Selon les sources précitées, la conversation était donc ciblée, sérieuse et pratiquement technique. En même temps, il y avait réellement un grand respect des deux côtés et une volonté réelle de rapprocher les points de vue.

En effet, des deux côtés, il y a un sentiment que cette période de froid n’est pas dans l’intérêt des deux parties et surtout pas dans l’intérêt du Liban. Sans le dire vraiment, les interlocuteurs semblaient conscients de la nécessité de maintenir leur relation, tout en essayant de trouver de nouveaux terrains d’entente et peut-être même de revoir certains points de l’entente de Mar Mikhaël. Les divergences entre le Hezbollah et le CPL existent, elles portent essentiellement sur des points internes, comme la gestion du pouvoir, ce que le CPL appelle l’édification de l’Etat et la lutte contre la corruption. Alors que pour le Hezbollah, les vrais problèmes du Liban viennent des «Israéliens» et du blocus qui a été imposé à ce pays par les Etats-Unis. Sur ces sujets, les débats peuvent être longs et les points de vue qui semblent opposés peuvent devenir complémentaires. Mais en cette période particulièrement délicate pour le pays et pour la région, l’unité interne doit être la priorité et le CPL et le Hezbollah peuvent en donner le meilleur exemple...

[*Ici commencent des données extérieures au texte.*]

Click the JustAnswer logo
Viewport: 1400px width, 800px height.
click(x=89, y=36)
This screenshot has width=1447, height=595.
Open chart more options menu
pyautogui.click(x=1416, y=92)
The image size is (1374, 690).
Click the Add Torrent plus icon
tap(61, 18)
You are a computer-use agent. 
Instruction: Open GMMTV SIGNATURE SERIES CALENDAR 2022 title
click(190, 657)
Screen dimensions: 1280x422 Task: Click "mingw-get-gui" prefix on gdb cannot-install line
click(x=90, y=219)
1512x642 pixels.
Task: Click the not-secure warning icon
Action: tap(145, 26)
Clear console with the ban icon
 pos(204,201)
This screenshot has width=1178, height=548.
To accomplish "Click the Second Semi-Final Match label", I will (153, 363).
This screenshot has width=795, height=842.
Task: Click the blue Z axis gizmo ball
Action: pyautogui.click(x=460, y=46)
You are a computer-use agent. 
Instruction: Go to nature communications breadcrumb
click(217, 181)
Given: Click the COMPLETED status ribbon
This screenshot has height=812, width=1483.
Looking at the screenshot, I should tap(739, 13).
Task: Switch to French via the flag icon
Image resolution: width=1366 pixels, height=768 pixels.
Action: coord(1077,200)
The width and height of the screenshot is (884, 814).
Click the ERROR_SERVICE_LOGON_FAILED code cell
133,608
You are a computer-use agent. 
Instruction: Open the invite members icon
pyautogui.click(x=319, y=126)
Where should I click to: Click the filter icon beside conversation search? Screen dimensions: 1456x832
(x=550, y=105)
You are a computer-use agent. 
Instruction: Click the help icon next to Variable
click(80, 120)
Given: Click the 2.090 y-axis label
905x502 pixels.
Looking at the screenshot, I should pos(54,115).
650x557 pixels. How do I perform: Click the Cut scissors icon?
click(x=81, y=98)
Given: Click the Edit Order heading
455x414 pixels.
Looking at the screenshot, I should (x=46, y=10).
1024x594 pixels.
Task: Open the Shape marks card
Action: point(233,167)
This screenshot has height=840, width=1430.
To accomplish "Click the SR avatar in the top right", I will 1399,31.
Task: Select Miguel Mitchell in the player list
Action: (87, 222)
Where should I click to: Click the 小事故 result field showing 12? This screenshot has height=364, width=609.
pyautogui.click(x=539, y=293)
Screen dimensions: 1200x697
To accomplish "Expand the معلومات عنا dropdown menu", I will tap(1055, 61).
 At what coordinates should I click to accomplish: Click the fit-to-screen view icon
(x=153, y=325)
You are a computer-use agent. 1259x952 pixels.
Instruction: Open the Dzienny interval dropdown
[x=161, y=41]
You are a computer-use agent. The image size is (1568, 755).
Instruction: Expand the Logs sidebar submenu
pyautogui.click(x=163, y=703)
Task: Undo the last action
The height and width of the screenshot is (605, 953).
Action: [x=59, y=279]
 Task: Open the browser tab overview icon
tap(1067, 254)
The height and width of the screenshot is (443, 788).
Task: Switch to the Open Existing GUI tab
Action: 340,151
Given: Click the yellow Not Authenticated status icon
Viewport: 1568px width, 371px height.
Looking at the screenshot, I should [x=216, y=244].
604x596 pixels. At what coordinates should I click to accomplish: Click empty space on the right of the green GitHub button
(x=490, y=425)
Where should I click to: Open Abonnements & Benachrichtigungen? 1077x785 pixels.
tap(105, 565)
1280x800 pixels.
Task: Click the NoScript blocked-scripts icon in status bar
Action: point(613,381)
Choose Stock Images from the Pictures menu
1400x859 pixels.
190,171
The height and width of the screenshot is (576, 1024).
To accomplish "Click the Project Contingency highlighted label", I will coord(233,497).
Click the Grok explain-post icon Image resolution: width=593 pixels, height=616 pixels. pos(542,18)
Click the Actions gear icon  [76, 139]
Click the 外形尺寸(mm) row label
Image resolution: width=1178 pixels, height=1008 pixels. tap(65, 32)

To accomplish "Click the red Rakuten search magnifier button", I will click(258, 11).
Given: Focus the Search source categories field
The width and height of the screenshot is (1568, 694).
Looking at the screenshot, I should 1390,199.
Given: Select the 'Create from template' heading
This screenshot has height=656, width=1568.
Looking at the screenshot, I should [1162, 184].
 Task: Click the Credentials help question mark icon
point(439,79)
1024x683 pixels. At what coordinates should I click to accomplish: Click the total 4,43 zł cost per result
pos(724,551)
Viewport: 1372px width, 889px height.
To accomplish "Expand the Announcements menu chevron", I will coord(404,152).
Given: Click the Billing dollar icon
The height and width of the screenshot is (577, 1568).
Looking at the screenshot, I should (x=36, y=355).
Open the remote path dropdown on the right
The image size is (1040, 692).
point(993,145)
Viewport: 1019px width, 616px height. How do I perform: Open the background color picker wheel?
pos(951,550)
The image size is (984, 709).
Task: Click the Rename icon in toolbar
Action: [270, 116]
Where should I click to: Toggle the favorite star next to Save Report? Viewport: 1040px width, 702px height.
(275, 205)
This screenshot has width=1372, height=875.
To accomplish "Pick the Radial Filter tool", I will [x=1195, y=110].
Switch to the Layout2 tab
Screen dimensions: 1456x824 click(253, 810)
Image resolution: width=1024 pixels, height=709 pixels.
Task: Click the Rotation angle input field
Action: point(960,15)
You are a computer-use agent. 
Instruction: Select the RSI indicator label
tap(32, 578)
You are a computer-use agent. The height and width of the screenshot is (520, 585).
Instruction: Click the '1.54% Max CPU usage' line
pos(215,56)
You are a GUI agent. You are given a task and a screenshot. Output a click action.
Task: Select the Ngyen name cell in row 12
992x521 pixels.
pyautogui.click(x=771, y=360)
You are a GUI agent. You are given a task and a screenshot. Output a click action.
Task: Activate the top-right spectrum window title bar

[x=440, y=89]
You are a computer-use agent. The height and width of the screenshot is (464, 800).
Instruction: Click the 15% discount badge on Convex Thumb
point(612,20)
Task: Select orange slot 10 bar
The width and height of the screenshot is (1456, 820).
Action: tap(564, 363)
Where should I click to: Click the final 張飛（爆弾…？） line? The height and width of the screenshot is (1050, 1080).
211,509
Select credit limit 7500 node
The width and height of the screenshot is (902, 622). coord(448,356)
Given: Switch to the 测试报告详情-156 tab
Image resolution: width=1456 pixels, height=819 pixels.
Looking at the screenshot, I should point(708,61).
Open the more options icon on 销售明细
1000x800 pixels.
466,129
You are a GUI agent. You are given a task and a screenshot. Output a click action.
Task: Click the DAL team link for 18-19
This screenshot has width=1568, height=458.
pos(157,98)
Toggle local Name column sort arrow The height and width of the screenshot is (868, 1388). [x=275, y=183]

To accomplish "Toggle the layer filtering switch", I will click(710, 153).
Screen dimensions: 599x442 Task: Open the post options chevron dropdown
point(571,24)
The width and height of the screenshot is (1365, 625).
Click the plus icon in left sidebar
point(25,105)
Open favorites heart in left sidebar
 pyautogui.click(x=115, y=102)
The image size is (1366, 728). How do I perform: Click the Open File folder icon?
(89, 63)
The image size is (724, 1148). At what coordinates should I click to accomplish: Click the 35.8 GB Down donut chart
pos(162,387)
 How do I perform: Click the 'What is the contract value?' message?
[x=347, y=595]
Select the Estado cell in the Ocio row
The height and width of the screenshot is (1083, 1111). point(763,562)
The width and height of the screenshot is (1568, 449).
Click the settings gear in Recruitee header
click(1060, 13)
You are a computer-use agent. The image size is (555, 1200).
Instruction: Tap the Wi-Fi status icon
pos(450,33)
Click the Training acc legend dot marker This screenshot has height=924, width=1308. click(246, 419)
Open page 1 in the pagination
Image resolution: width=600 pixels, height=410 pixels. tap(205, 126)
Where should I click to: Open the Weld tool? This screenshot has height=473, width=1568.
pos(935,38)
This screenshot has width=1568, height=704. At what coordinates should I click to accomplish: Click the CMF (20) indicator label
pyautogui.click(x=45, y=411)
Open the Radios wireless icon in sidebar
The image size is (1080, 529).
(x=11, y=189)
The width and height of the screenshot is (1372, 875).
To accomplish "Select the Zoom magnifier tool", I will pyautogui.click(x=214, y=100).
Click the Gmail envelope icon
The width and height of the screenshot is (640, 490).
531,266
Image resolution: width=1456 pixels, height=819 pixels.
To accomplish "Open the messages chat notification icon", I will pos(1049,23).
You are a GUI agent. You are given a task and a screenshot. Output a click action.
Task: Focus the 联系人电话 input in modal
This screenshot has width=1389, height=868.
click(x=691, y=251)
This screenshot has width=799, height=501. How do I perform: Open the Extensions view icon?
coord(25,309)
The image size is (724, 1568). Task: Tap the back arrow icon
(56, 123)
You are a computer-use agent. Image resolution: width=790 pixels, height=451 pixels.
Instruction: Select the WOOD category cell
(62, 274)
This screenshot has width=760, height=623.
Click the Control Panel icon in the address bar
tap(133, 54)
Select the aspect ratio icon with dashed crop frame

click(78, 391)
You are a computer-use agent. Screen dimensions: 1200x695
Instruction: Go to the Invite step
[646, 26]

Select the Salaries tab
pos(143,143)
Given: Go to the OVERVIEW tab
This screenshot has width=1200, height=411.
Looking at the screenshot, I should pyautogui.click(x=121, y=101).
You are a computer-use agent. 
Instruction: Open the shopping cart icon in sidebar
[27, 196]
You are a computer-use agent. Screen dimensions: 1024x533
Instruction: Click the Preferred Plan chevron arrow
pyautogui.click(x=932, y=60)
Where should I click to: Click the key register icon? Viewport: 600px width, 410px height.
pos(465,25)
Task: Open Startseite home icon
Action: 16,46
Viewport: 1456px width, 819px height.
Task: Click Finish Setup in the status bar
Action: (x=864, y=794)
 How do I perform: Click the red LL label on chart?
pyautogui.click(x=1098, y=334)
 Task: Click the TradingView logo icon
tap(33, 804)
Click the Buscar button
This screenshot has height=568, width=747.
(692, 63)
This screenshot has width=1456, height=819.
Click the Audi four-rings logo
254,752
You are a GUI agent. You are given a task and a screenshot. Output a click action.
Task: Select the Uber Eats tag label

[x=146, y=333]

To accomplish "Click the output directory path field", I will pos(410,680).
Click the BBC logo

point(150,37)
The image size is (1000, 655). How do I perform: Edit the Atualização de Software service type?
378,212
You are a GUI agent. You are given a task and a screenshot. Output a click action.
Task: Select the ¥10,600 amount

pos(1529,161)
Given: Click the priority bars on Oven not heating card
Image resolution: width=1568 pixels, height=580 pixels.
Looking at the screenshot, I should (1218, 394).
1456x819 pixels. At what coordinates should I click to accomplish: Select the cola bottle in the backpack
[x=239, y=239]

Après la rencontre de Rabié peut-on donc dire que la relation a été rétablie entre les deux anciens alliés, le Hezbollah et le CPL ? Les sources proches des deux parties précisent que le chemin pour arriver à un tel résultat est encore semé d’embûches, dont notamment le dossier présidentiel, mais un grand pas a été accompli...En tout cas, il semble que les deux parties ne soient pas opposées à l’idée de reprendre le dialogue.